There's a National Increase in Homicides in the Transgender Community

Despite the positive strides made for the transgender community in 2015, such as Caitlyn Jenner's being awarded Women of the Year and Laverne Cox being the first transgender celebrity to get a wax figure made of her, the year has also seen a violent outlash toward the community. 


According to the National Coalition of Anti-Violence Programs, at least 22 transgender and gender non-conforming people have been killed this year—most of them people of color. This is the highest record since the advocacy group started tallying this number a few decades ago. 

Two national advocacy groups, the Human Rights Campaign and the Trans People of Color Coalition, have reported an "epidemic of violence" against transgender people. Fifteen percent of transgender homicide victims were killed by their significant others, as shown in the report. 

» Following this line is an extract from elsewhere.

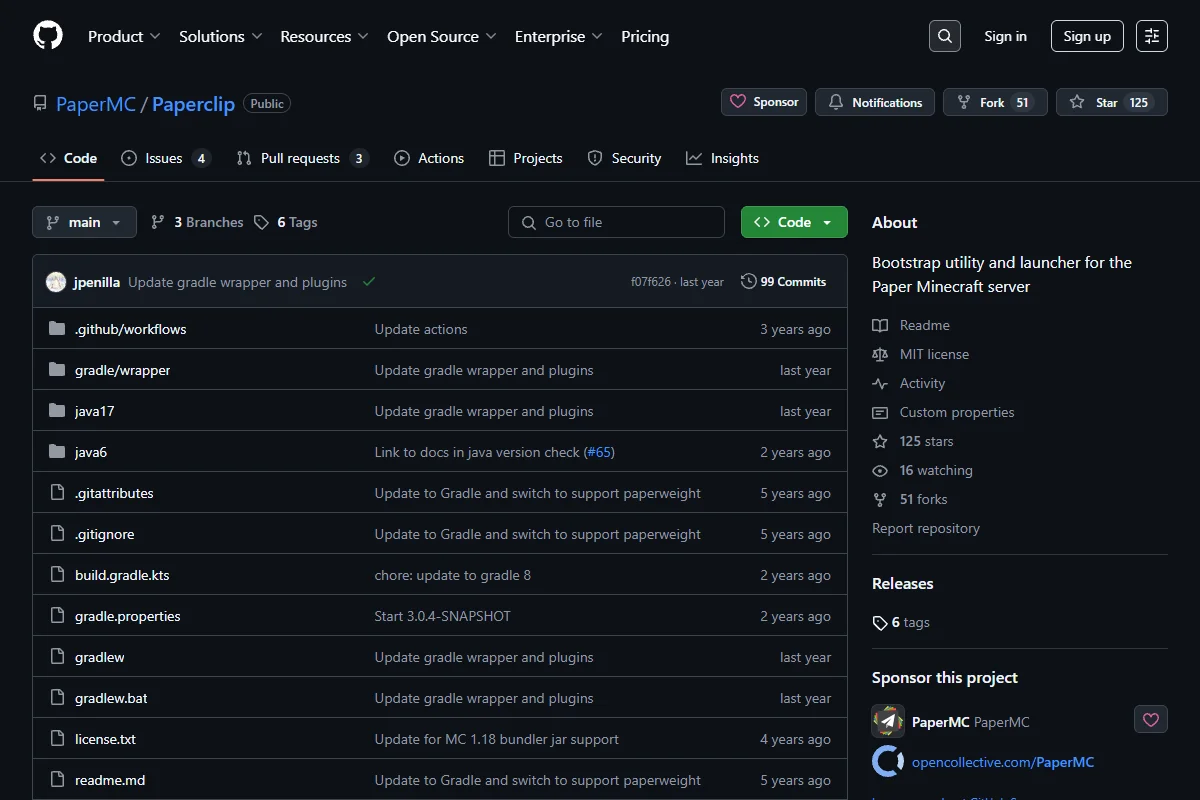
Task: Open the GitHub homepage logo
Action: [x=48, y=36]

"We all grow up with this myth that you can be whatever you want when you grow up," Yvonne Siferd, director of victim services for Equality Michigan, told the Boston Gobe. "When you do grow up and become your authentic self, the fact that you could be targeted for just being you is terrifying."

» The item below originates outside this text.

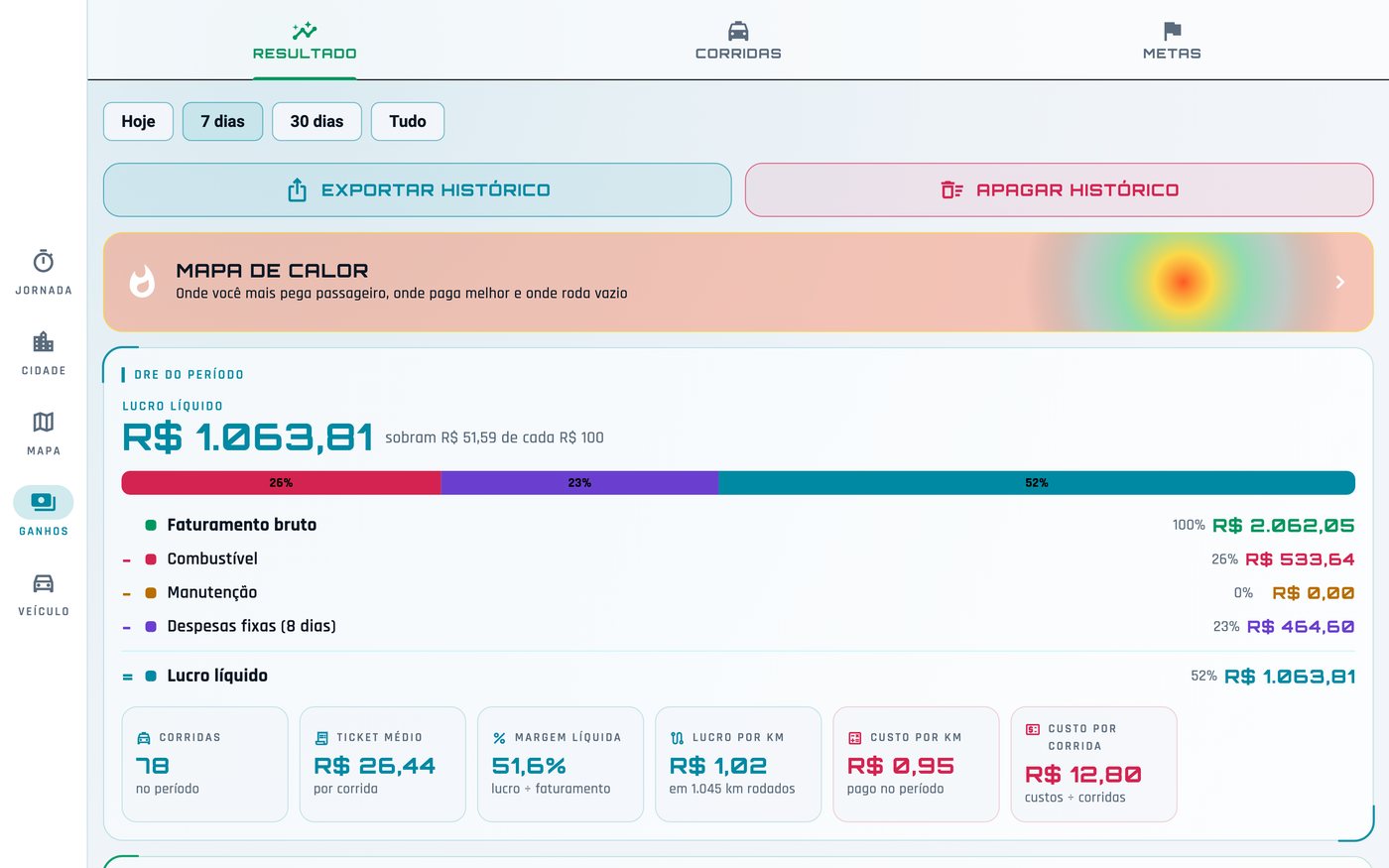Expand Mapa de Calor via chevron arrow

Stories of victimized transgender individuals are horrifying. Tamara Dominguez, 36, was run over by an SUV several times. The driver fled the scene. She's not the only one to make headlines. Amber Monroe, 20, was also shot in Detroit, and Zella Ziona, who was shot by her boyfriend because he was embarassed by her presence in front of his friends. Keyshia Blige was shot while driving in a car with her friend. 


The names and stories of those transgender people who were lost this year are memorialized on the International Transgender Day of Remembrance website. The event itself is held every Nov. 20 to honor people who have lost their lives due to violence toward the transgender community.